(Stored records)
────────
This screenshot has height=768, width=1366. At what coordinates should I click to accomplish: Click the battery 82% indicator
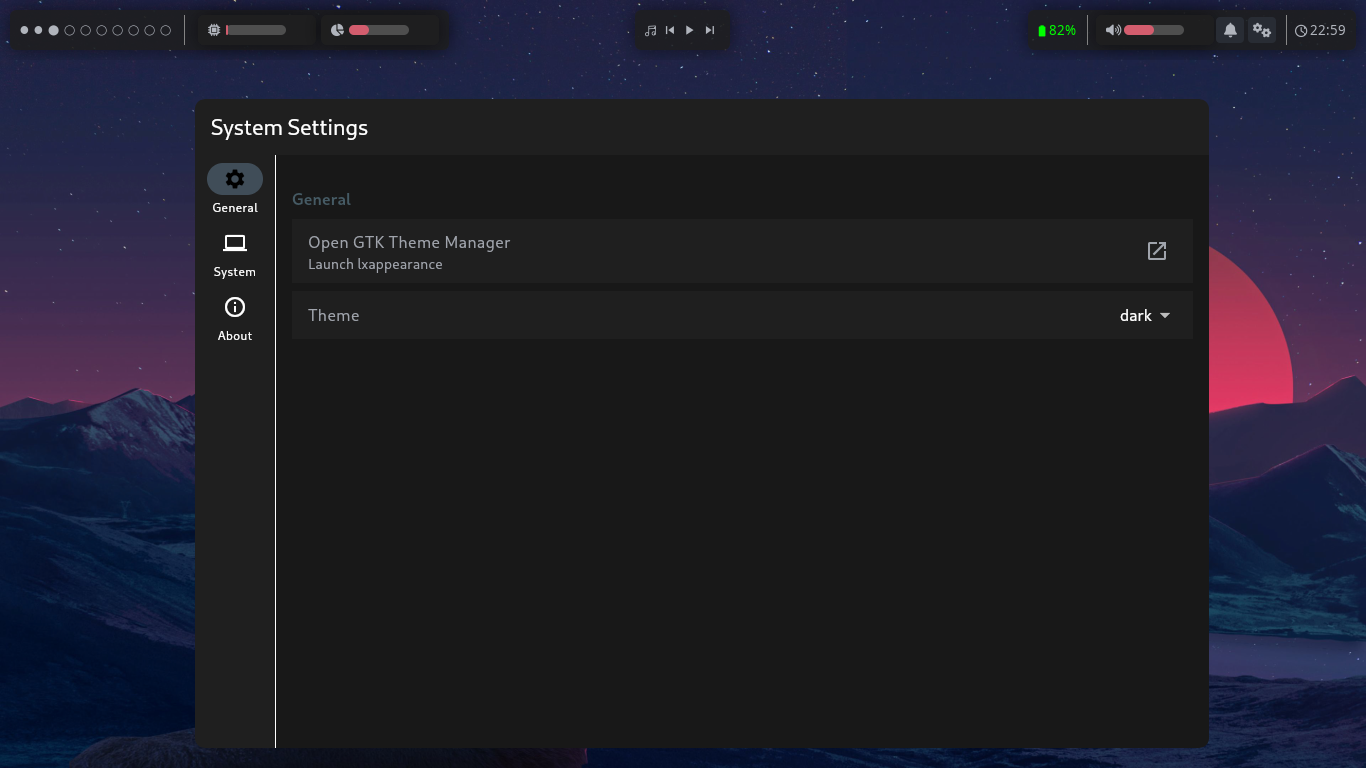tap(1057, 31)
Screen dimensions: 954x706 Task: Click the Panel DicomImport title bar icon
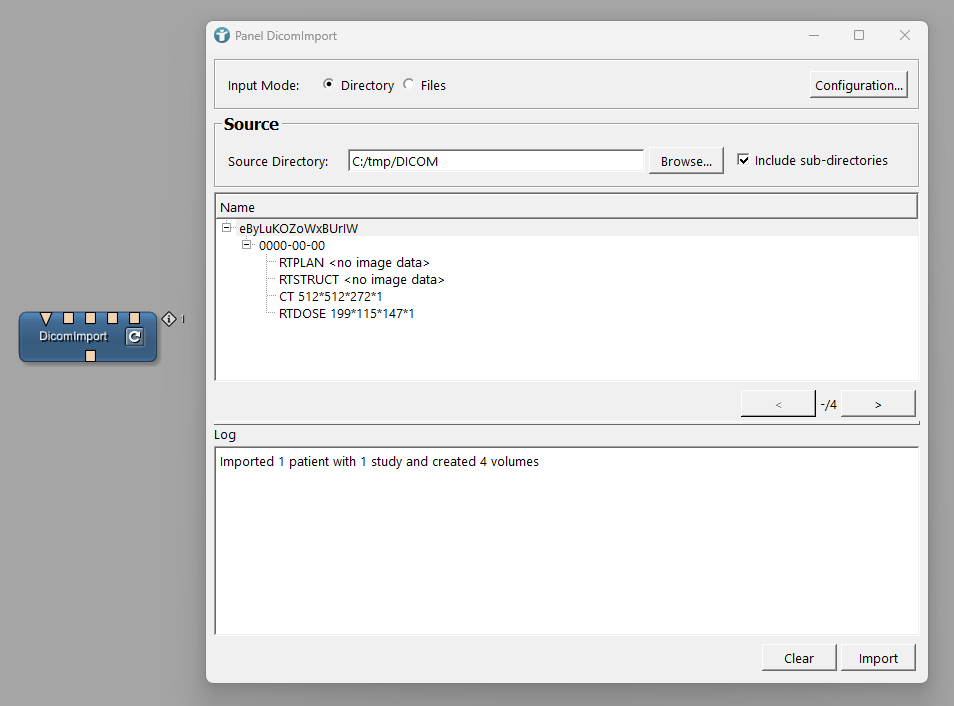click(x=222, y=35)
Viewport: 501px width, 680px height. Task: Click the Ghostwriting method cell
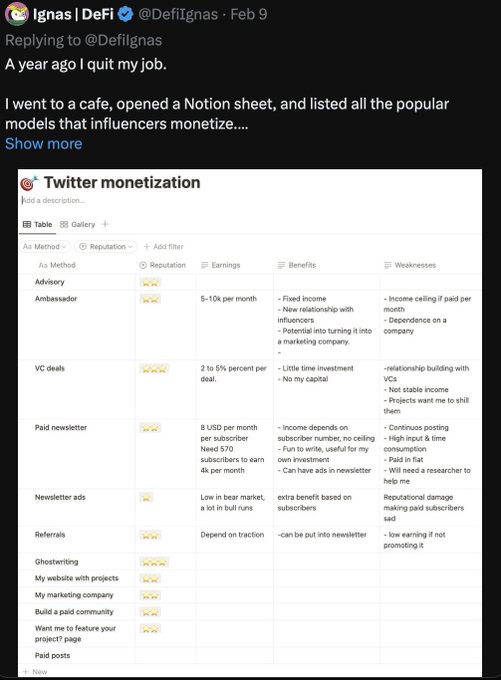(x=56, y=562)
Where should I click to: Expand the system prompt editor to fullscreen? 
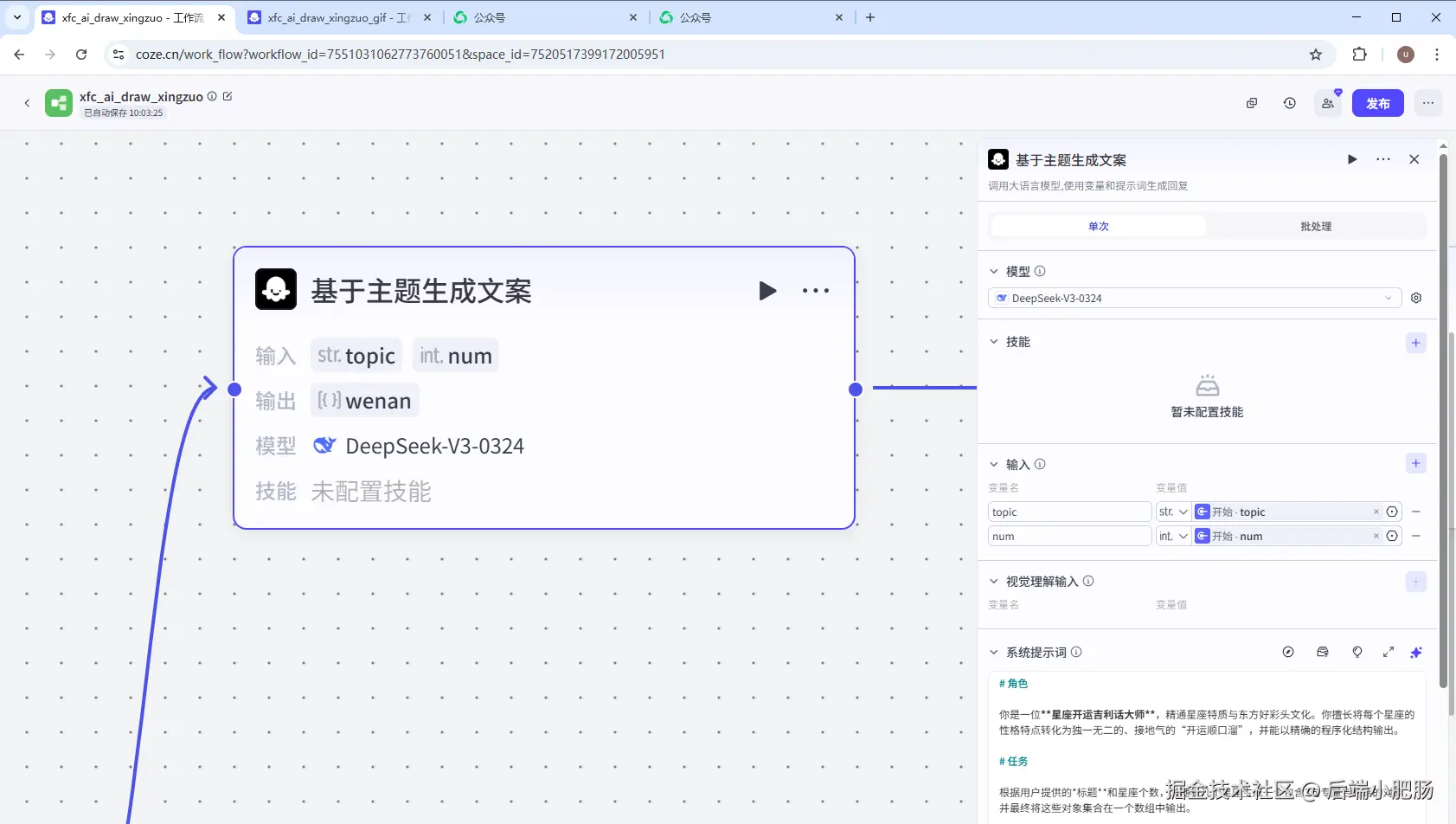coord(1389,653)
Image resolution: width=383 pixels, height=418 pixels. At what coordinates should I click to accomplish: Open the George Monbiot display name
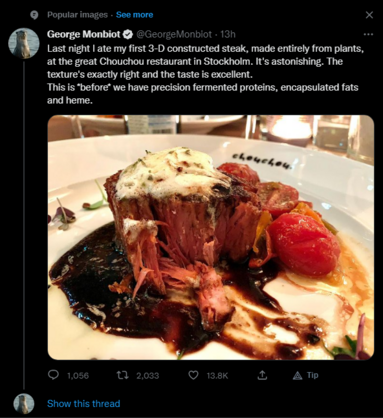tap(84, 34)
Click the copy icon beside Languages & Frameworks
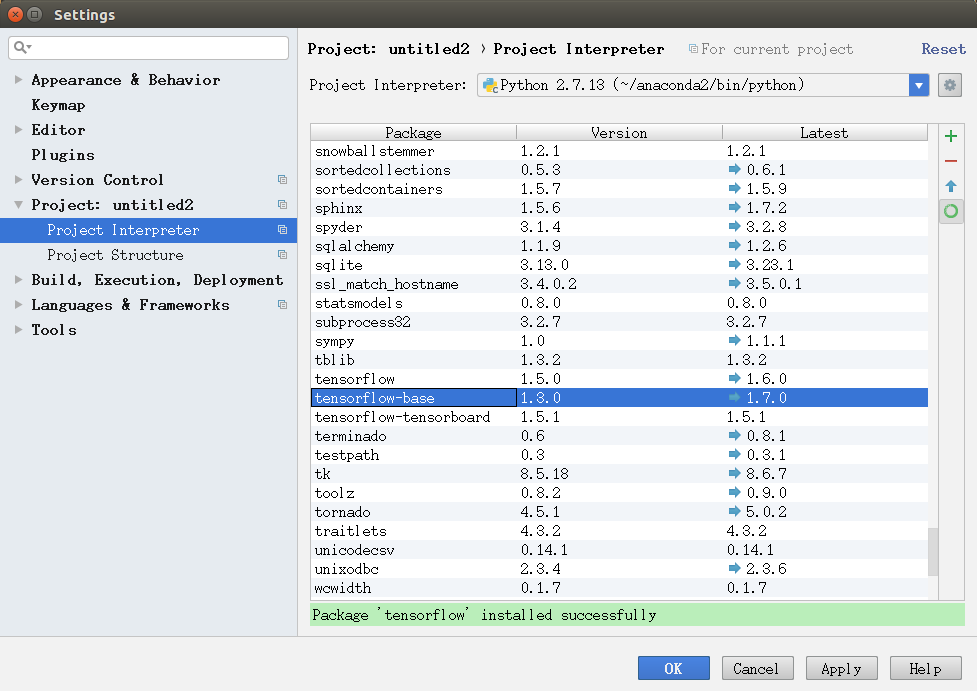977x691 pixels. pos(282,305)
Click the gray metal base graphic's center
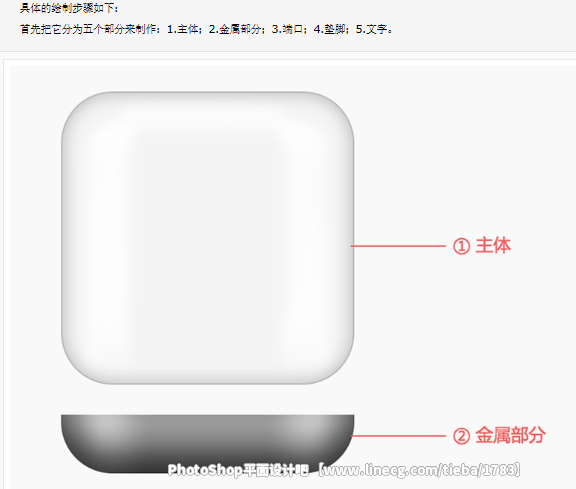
────────
▶ Task directions
Print again, word for word, every line from the line with "Image resolution: width=383" to the final line of the records, inclusive; skip the pictures.

▶ Result for this exercise
Image resolution: width=383 pixels, height=418 pixels. At what coordinates should I click to accomplish: Open the George Monbiot display name
tap(84, 34)
Click the copy icon beside Languages & Frameworks
977x691 pixels. pos(282,305)
Click the gray metal base graphic's center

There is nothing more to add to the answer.